Jellyfish mucin may have potential disease-modifying effects on osteoarthritis
© Ohta et al; licensee BioMed Central Ltd. 2009
Received: 7 April 2009
Accepted: 8 December 2009
Published: 8 December 2009
We aimed to study the effects of intra-articular injection of jellyfish mucin (qniumucin) on articular cartilage degeneration in a model of osteoarthritis (OA) created in rabbit knees by resection of the anterior cruciate ligament. Qniumucin was extracted from Aurelia aurita (moon jellyfish) and Stomolophus nomurai (Nomura's jellyfish) and purified by ion exchange chromatography. The OA model used 36 knees in 18 Japanese white rabbits. Purified qniumucin extracts from S. nomurai or A. aurita were used at 1 mg/ml. Rabbits were divided into four groups: a control (C) group injected with saline; a hyaluronic acid (HA)-only group (H group); two qniumucin-only groups (M groups); and two qniumucin + HA groups (MH groups). One milligram of each solution was injected intra-articularly once a week for 5 consecutive weeks, starting from 4 weeks after surgery. Ten weeks after surgery, the articular cartilage was evaluated macroscopically and histologically.
In the C and M groups, macroscopic cartilage defects extended to the subchondral bone medially and laterally. When the H and both MH groups were compared, only minor cartilage degeneration was observed in groups treated with qniumucin in contrast to the group without qniumucin. Histologically, densely safranin-O-stained cartilage layers were observed in the H and two MH groups, but cartilage was strongly maintained in both MH groups.
At the concentrations of qniumucin used in this study, injection together with HA inhibited articular cartilage degeneration in this model of OA.
Osteoarthritis (OA) is one of the most common joint diseases and is characterized by the gradual degeneration of cartilage over a long time (regressive degeneration). This disease commonly develops in the weight-bearing joints of the lower limbs, such as the knee and hip joints, and onset shows a close correlation closely with age. OA is thus one of the main causes of pain and joint dysfunction among the elderly, and is also often seen in young people after traumas such as a fracture, anterior cruciate ligament transection (ACL-T), meniscus injury or in the presence of an underlying disease such as hemophilia . Currently, pharmacotherapies for OA focus mainly on the alleviation of pain and consist of systemic analgesic therapies and local intra-articular treatments. Nonsteroidal anti-inflammatory drugs (NSAIDs) are widely used as systemic analgesic therapies . However, pathological progression of OA can be accelerated by the use of NSAIDs [3–6]. Similarly, hyaluronan (HA) injection therapy is a widely recognized part of local intra-articular treatments, inhibiting the destruction of articular cartilage by increasing the viscosity of synovial fluid [7–10].
The presence of a thin membrane layer on the articular cartilage surface is believed to protect against external impact and reduce friction.
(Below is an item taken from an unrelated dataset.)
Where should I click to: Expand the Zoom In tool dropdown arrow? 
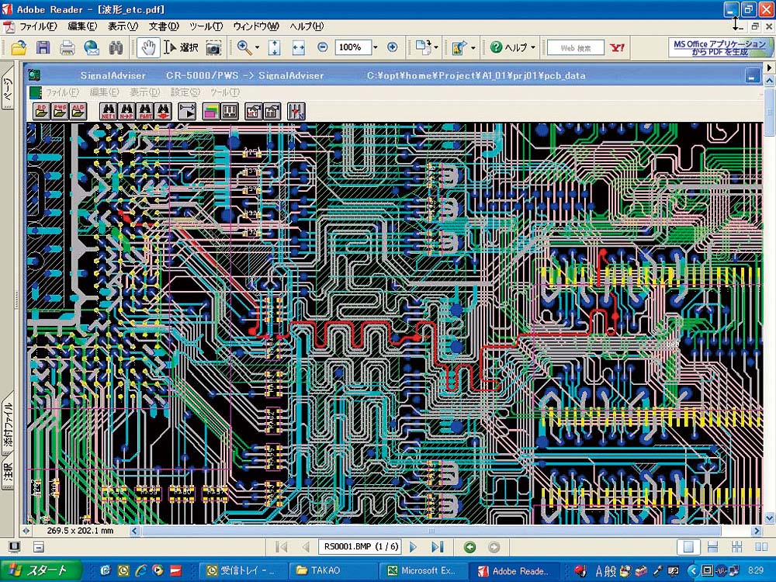[x=258, y=47]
This membrane is formed from glycoproteins with a mucin-type domain, some of which have been identified in humans, including tribonectin and lubricin [11, 12]. These glycoproteins in the joints show tandem repeat regions composed of 7-8 amino acids in the mucin domain; more than 90% of the threonines and serines can form O-glycosyl bonds and are glycosylated. The sugar chains are short, consisting of 2-3 monosaccharides (including sialic acid), with very little diversity (glycoforms) in the sugar chains. These mucins display characteristics very similar to those of qniumucin, the jellyfish mucin analyzed in this study.
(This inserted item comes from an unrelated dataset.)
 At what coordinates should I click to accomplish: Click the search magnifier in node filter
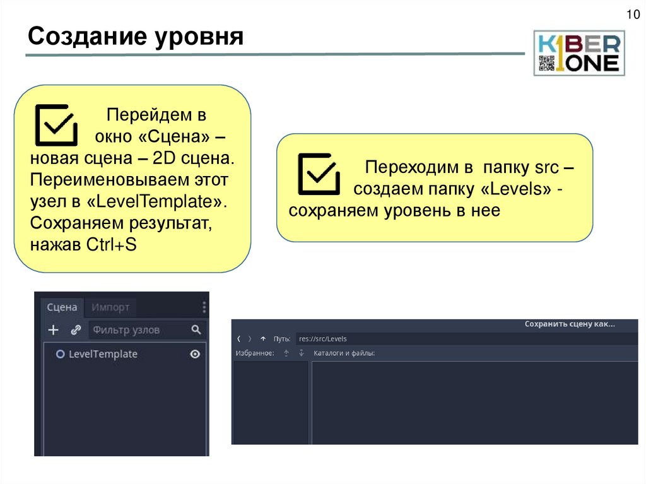coord(196,330)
At present, no methods have been established to produce mucins artificially on a sufficiently large scale for therapeutic use. Chemical synthesis is not very practical, as the cost of producing a mucin-type polymer is high, even when the structure is very simple. Although O-glycosylation is a typical posttranslational modification in biological systems, occurring in the Golgi apparatus, synthetic versions of this procedure, in which sugar chains are attached after the expression of core proteins, can only be performed in a limited manner. Under these circumstances, extraction of natural abundant mucins from organisms is most often used. In the industrial production of mucins, only extraction from the gastric juices or saliva of domestic animals has proven commercially successful. However, the purity and homogeneity of these mucins are insufficient for use as a single substance and they have been further avoided since the discovery of bovine spongiform encephalopathy (BSE) . Mucins have also been extracted from marine creatures, such as starfish  and squid , but this technique is also ineffective in terms of efficiency and cost.
In this study, we discuss the effects of intra-articular injection of qniumucin on cartilage degeneration in a rabbit model of OA.
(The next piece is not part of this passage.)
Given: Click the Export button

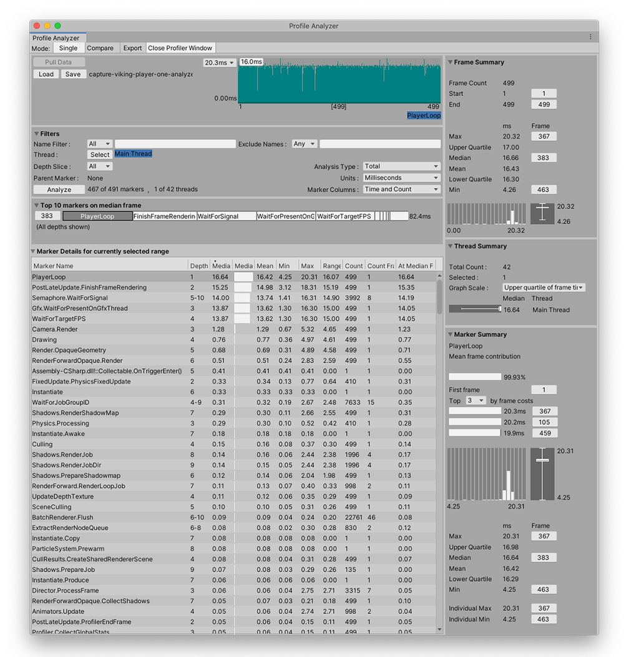Looking at the screenshot, I should [x=132, y=48].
Results of post hoc testing (Scheffé's method).
Difference of averages (I-J)
This study examined the effects of intra-articular injection of qniumucin in a rabbit model of OA using resection of the anterior cruciate ligament. The results were as follows. First, when qniumucin alone was injected, cartilage degeneration did not differ from that in the control group. Second, only minor cartilage degeneration was observed when a mixture of HA and qniumucin was injected compared with the degeneration present after injection of HA only. Third, no significant difference in the effects of qniumucin isolated from different species of jellyfish was apparent in this study.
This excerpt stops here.